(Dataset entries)
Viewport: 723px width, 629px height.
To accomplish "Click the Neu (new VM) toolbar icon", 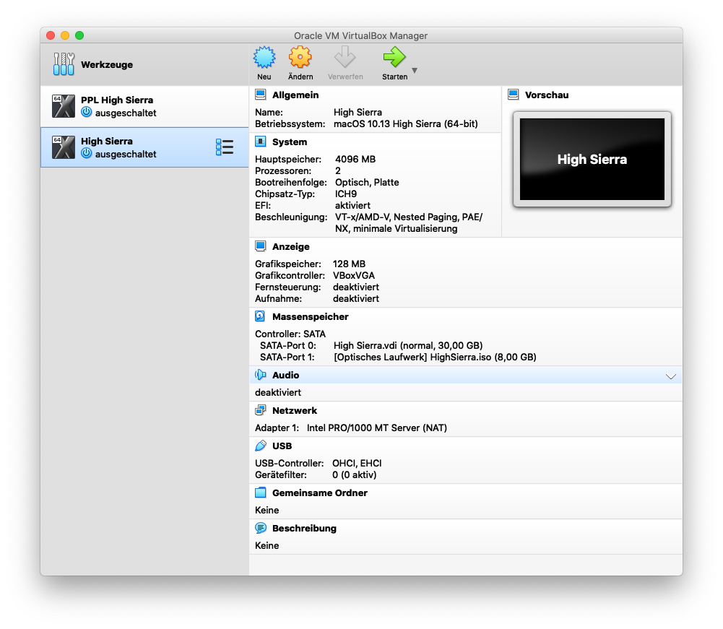I will (x=264, y=58).
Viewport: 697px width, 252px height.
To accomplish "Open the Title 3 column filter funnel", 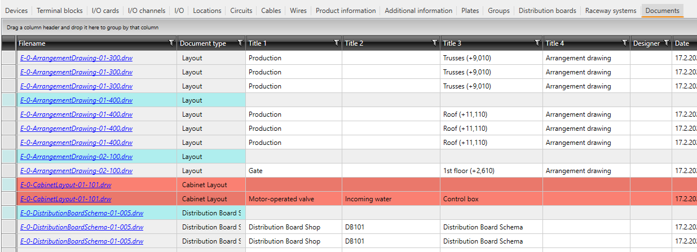I will coord(537,43).
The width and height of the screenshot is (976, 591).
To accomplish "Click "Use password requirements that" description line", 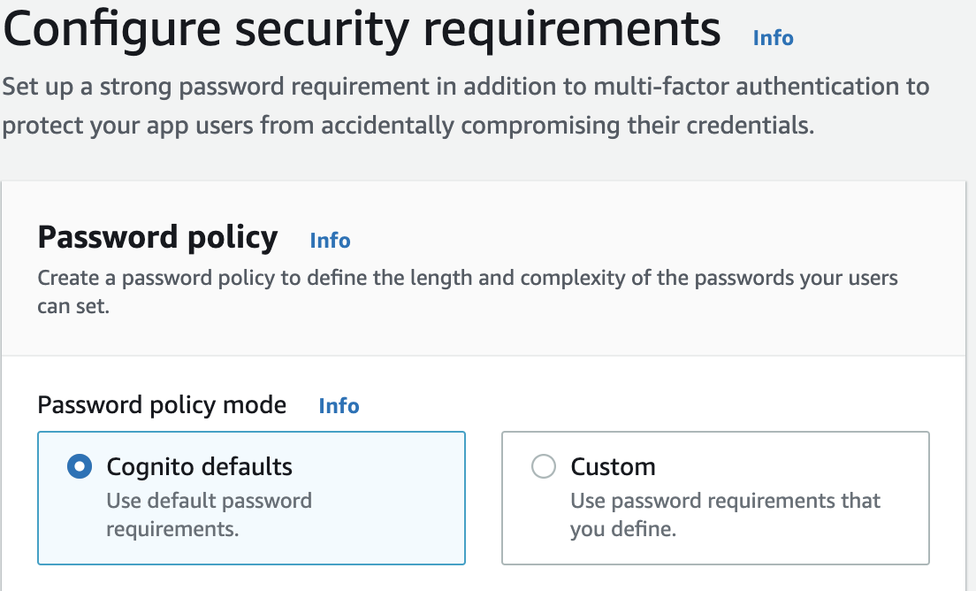I will coord(725,501).
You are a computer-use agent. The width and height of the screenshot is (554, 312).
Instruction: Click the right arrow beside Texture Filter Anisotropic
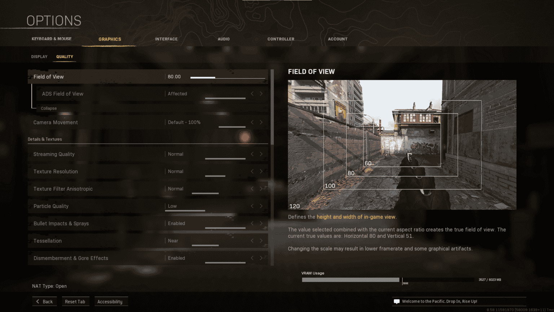[261, 189]
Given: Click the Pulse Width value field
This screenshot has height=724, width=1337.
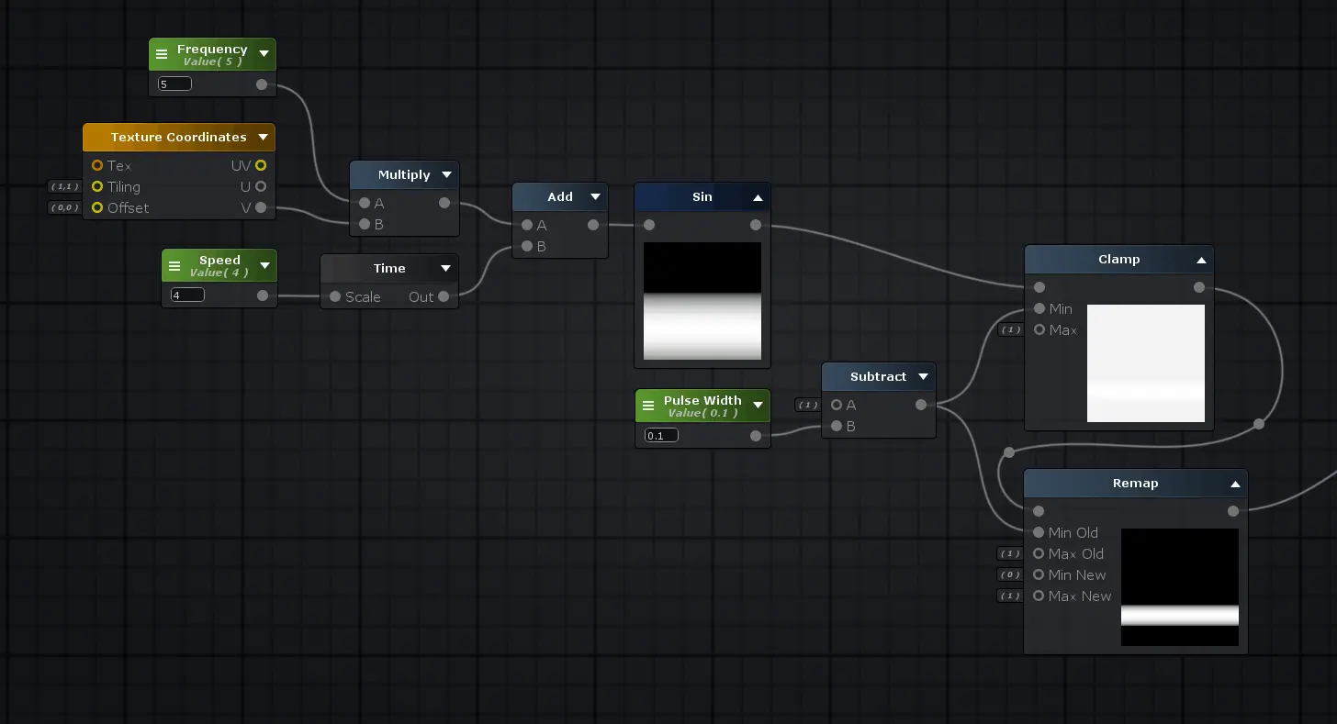Looking at the screenshot, I should pyautogui.click(x=661, y=435).
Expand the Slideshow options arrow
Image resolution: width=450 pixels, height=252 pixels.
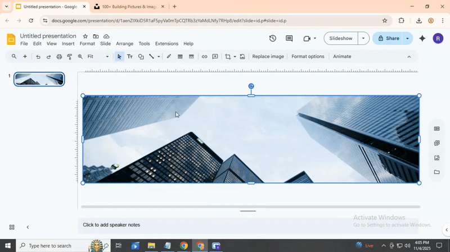363,39
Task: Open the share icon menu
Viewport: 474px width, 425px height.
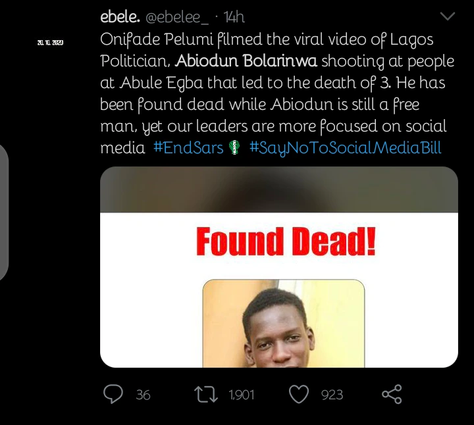Action: [x=392, y=394]
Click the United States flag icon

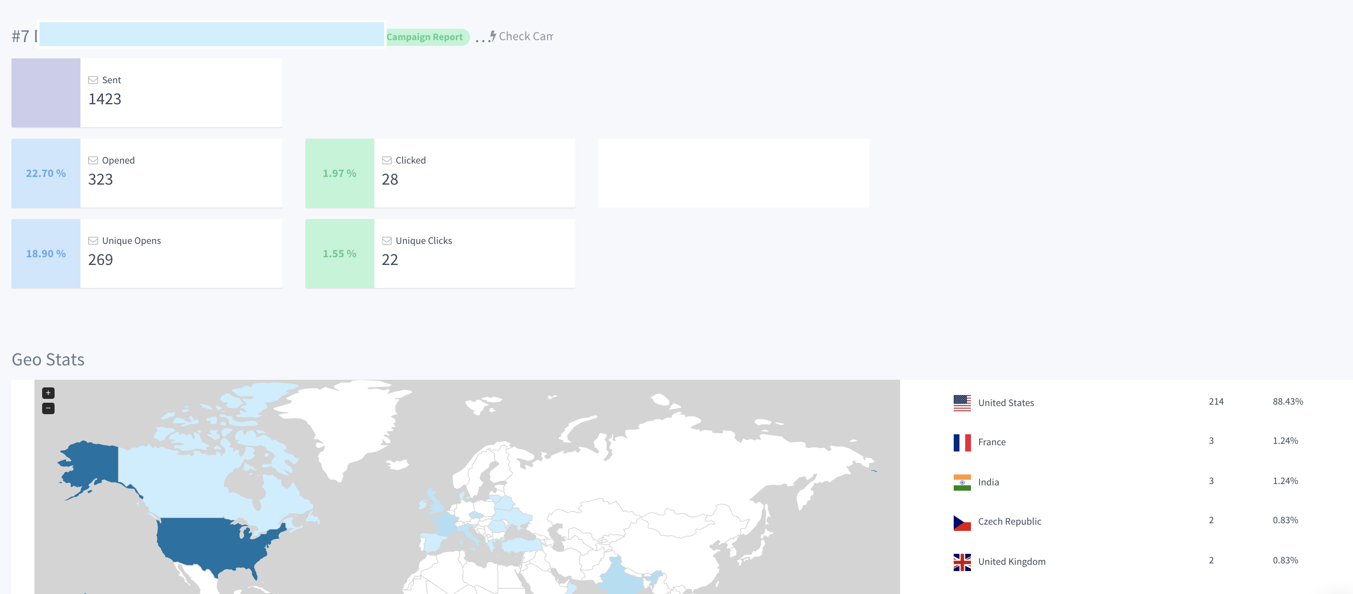tap(961, 402)
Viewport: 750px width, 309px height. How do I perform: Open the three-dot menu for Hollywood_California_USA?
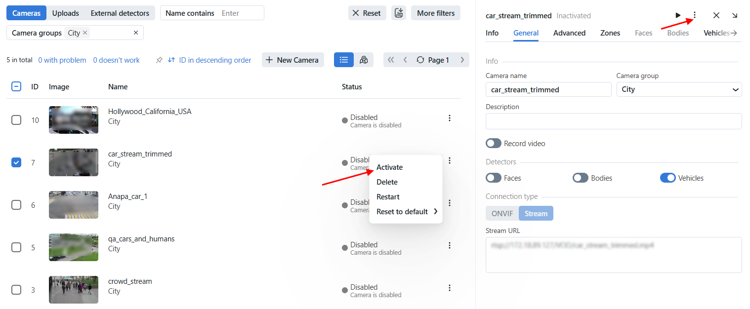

**Task statement:** Look through the entries and find each line that has the string "menu". Copy those lines.

**Answer to this exercise:**
Task: Open the share icon menu
Viewport: 750px width, 309px height. How do I perform: Open the three-dot menu for Hollywood_California_USA?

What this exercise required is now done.